Становится на шаг ближе. Так невыносимо близко, что я упираюсь в его грудь, перехватывая пальцами влажную ткань рубашки. Аромат его тела обволакивает коконом. Его близость успокаивает и злит одновременно, а сердце вот-вот выпрыгнет из груди.
— Лжешь, — выдыхает он. — Я вижу тебя насквозь, маленькая лгунья. И уже понял, что лгать себе ты можешь бесконечно долго, но меня не проведешь, Джеки. И я буду доказывать тебе каждый день, что буду рядом. Пусть по ту сторону, в другой квартире, но буду. И ты не сможешь убежать от меня. Сколько бы ты не пыталась. Так что ты можешь довериться мне. Рассказать, что случилось. От хорошей жизни не бегают по ночам под дождем.
Хватка на моей талии становится чувствительнее, и только теперь рядом с ним, таким большим, крепким, горячим, ощущаю себя маленькой, уставшей и бесконечно несчастной, но не могу, не могу произнести ни слова. Ведь произнести вслух, рассказать Гранту, что случилось, уже значит признать случившееся.
Темно-синяя, аквамариновая бездна снова смыкается над моей головой.

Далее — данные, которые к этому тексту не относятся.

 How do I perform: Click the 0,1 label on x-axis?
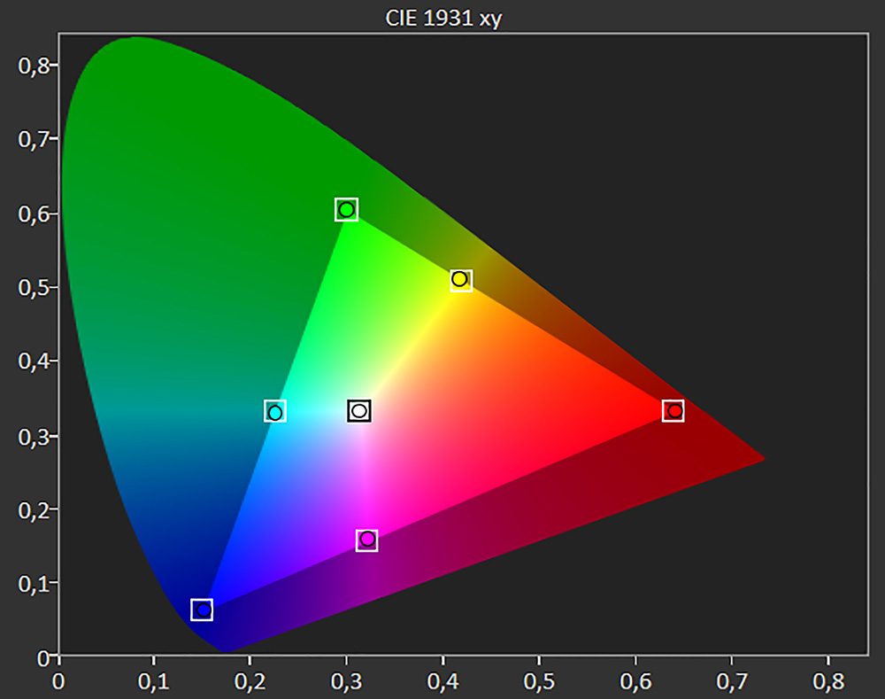point(153,681)
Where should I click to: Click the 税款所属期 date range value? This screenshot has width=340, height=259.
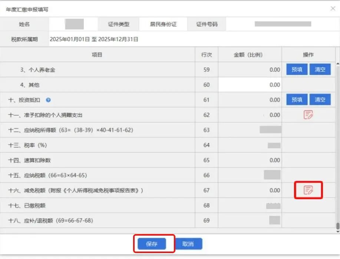(x=93, y=39)
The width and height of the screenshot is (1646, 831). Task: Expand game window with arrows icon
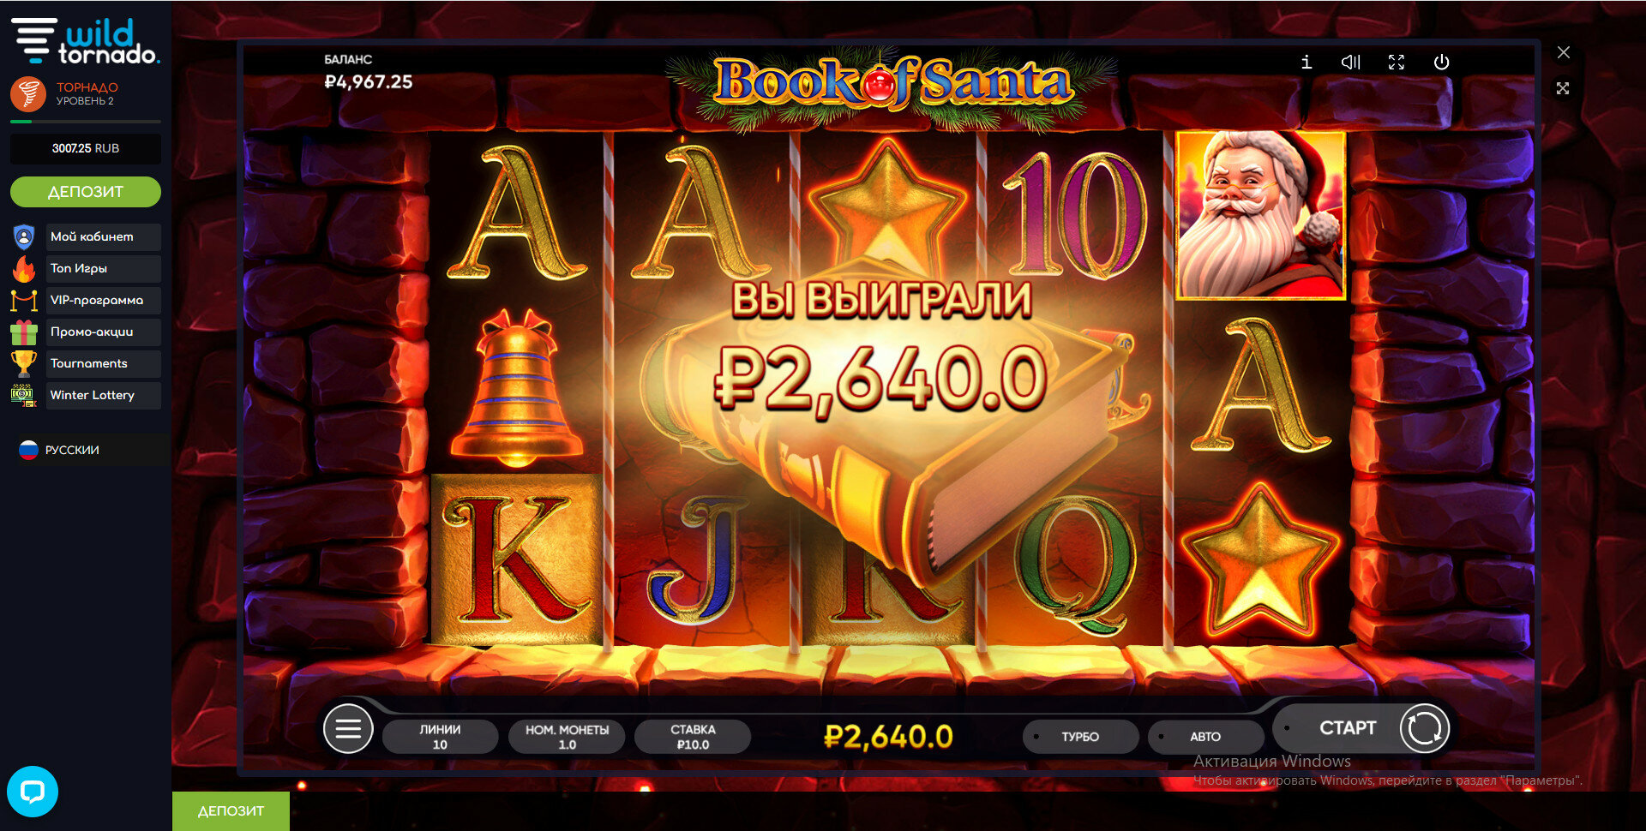[1564, 88]
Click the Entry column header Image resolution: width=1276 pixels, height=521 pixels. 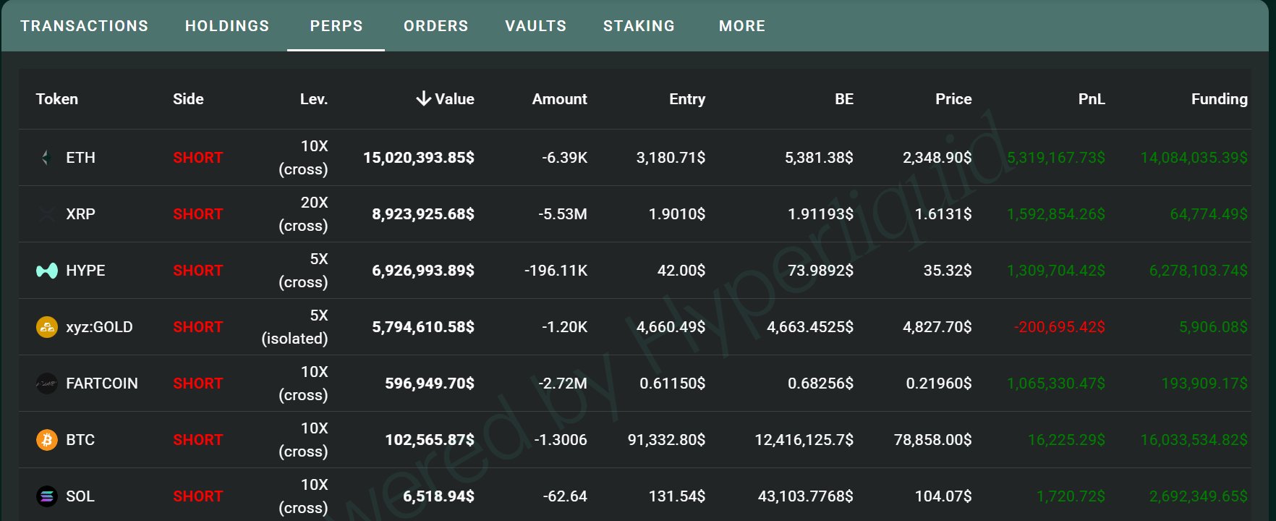coord(686,99)
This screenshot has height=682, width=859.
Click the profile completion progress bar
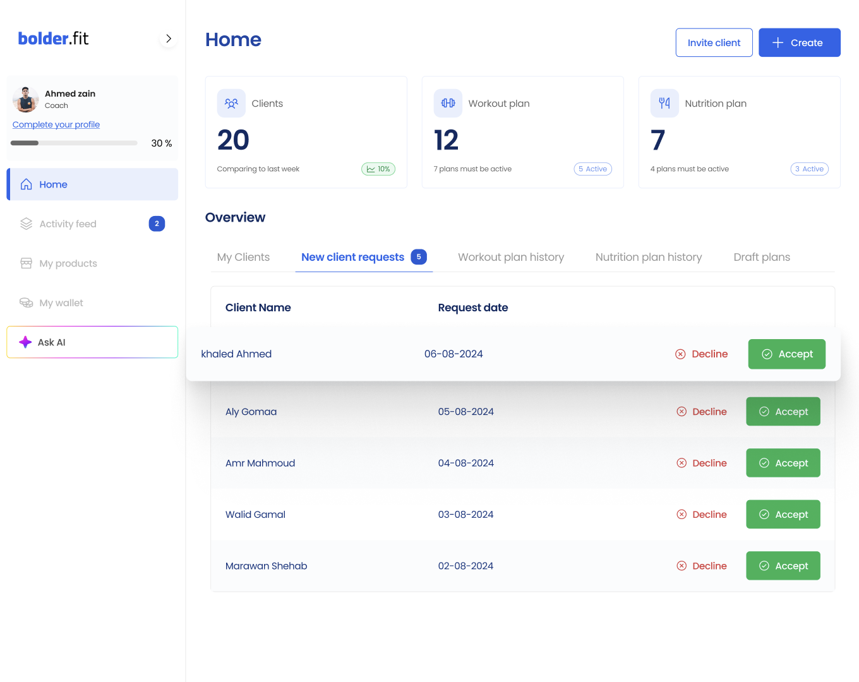74,143
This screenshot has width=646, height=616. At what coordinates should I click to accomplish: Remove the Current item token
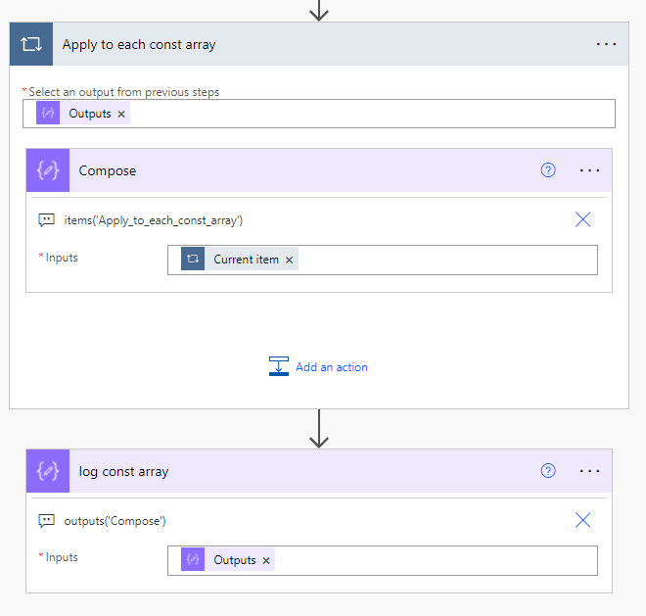[289, 260]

Я тону. Тону в его глазах, которыми он смотрит на меня так, как будто я единственная женщина на свете.
— Просто расскажи, где ты была сегодня, — шепчет Грант.
Так же тихо, как шуршат капли по листве деревьев. Так же соблазнительно, как должно быть шептал Еве змей в райском Саду.
— Твой отказ называть вещи своими именами это как закрыть глаза в момент аварии, Джеки. Если я этого не вижу, то этого не происходит. Но это так не работает. Ты не можешь бесконечно убегать от сложностей, боли, страха или гнева. Ты должна принять произошедшее и те чувства, которые оно в тебе вызывает.
Все так. По этой причине я сбежала с терапии, на которой психолог просила меня рассказать ей, что произошло со мной той ночью. Первый шаг к освобождению просто назвать вещи своими именами, чтобы признать их.
Но для меня признать всегда означало
Ни тогда, ни сейчас.
С силой бью его в грудь кулаками, пытаясь оттолкнуть.